Alexander Brodsky

WINZAVOD Center for Contemporary Art

Architects often aspire to build something larger than life, appreciated by multitudes. But bigness can also be banal—hulking residential developments that exemplify bare necessity in dense urban space—or even threatening, a reminder of the individual’s weakness. These side effects surface in the art of Alexander Brodsky, a practicing architect who channels critical thoughts on his trade in sculptures and installations. Night Before the Attack, 2009, co-organized by the Winzavod Center for Contemporary Art and M+J Guelman Gallery, was his most recent dramatization of the emotive associations of structure and scale. The long vaults of a nineteenth-century winery’s defunct storage cellar, with a total area of some twenty-six-thousand square feet, were scattered with nearly a hundred shin-high, filmy plastic tents. Each was illuminated from within by pinkish bulbs; their light flickered as it hit thin strips of paper fluttering over small fans. White plaster figurines—mini-monuments with angular heads suggestive of prehistoric statuary—huddled pensively in groups of two or more over the simulated campfires. Brodsky’s programmatic title instructed viewers to read the tableau as a settlement’s mobilization in the face of danger. The tents and figurines thus constitute a kind of three-dimensional rendering of history painting, with the theatrical qualities of the environment compensating for absent details of setting and period. Abstract theatrical tension was inherent in the way the darkness filled the high-ceilinged basement and encroached on the tents; it came from the contrast between the dank air and the points of warm light. When a structure outlives its functional use, other properties can come to the fore, and Brodsky deftly exploits this vulnerability to the imputation of a new symbolic value.

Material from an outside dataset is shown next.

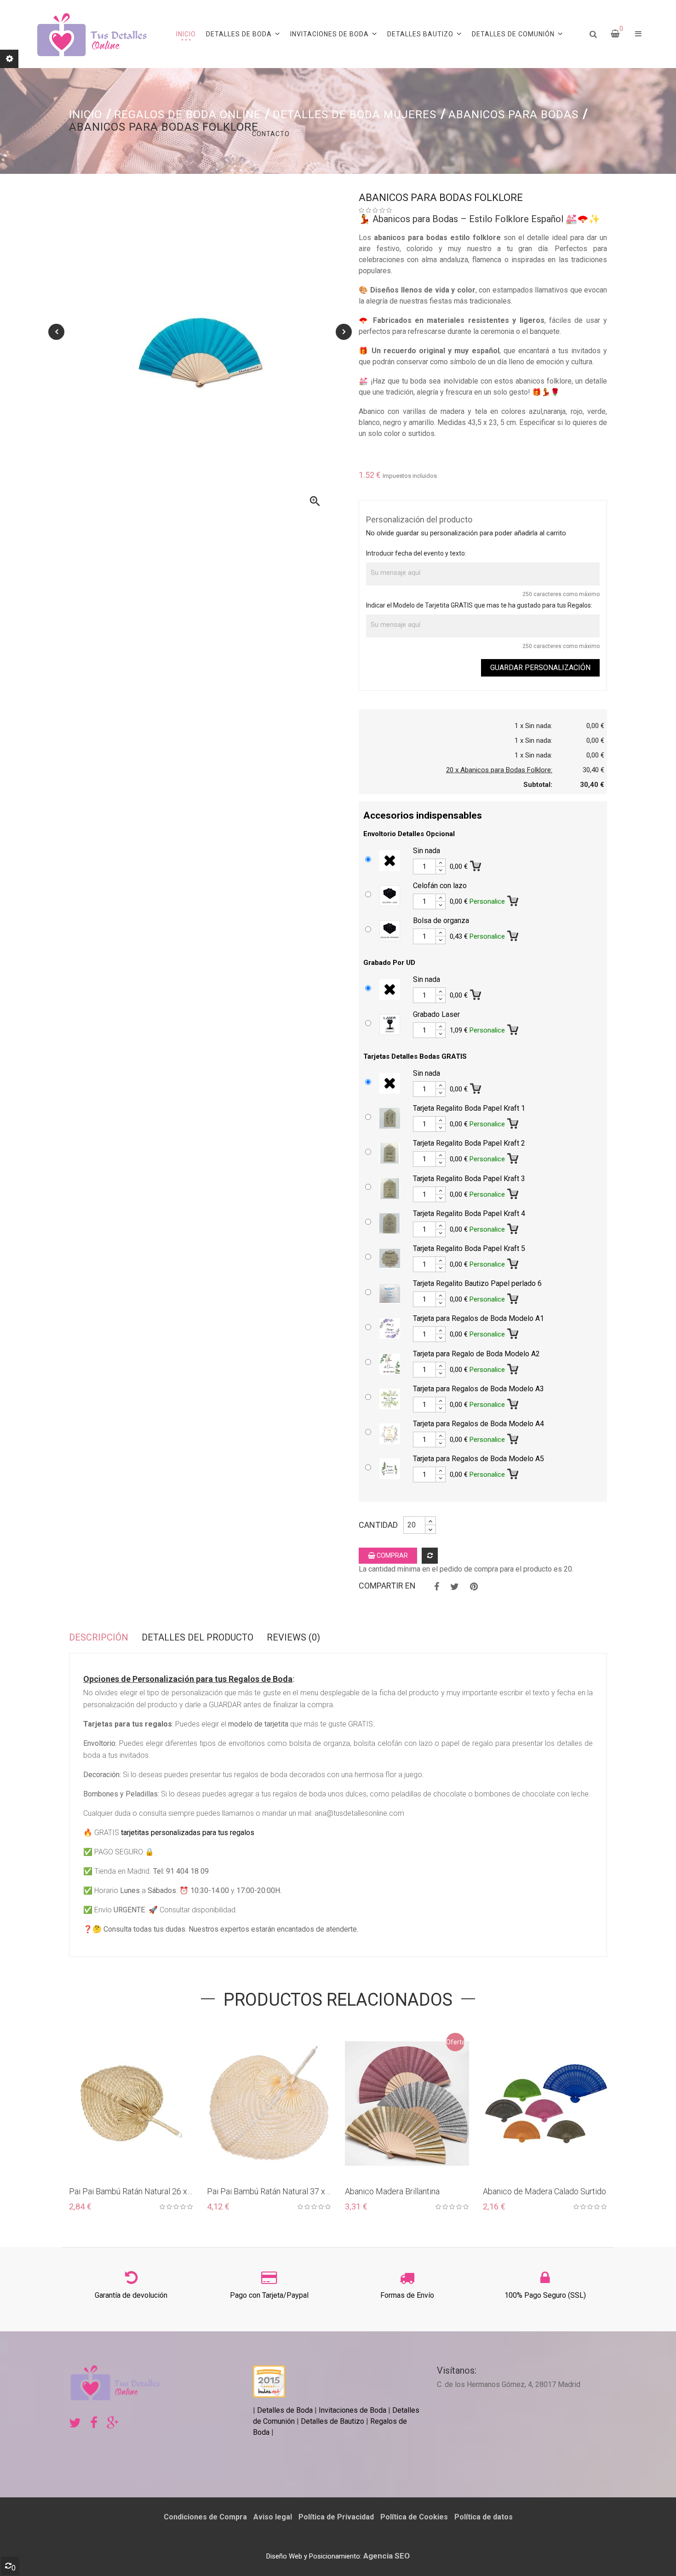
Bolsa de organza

Other works by Brodsky were on view in Moscow concurrently with Night Before the Attack. An exhibition of conceptual architecture from the 1980s and early ’90s at the Tretyakov Gallery included twelve of his finely detailed, whimsical etchings made in collaboration with Ilya Utkin, which inserted human characters into architectural drawings to narrate the alienating aspects of urban space. The Third Moscow Biennale at the Garage Center for Contemporary Culture included Brodsky’s 20 Trash Bins, 2002, in which the glass-and-mirror grid of a futuristic fantasy city spread inside rows of rusted Dumpsters. Interior and exterior engaged in a spatial montage as the bins’ crusty substance collided with the naive ambition of the toy city. Devices seen in these earlier works were employed again in Night Before the Attack: The basement ruins became a shabby shell that contained a narrative of vulnerability. The large scale presented Brodsky with new opportunity. This time, rather than modeling structures on the shrunken scale of comics or toys, allowing the viewer to contemplate up close the gap between architecture’s aspirations and realities, Brodsky lined a real relic of the past with an evocation of an uncertain future. As you walked among the mass repetition of identical figurines in near-identical tents, the present felt slower; the flicker of fake fire in the statues’ motionless faces suspended the moment.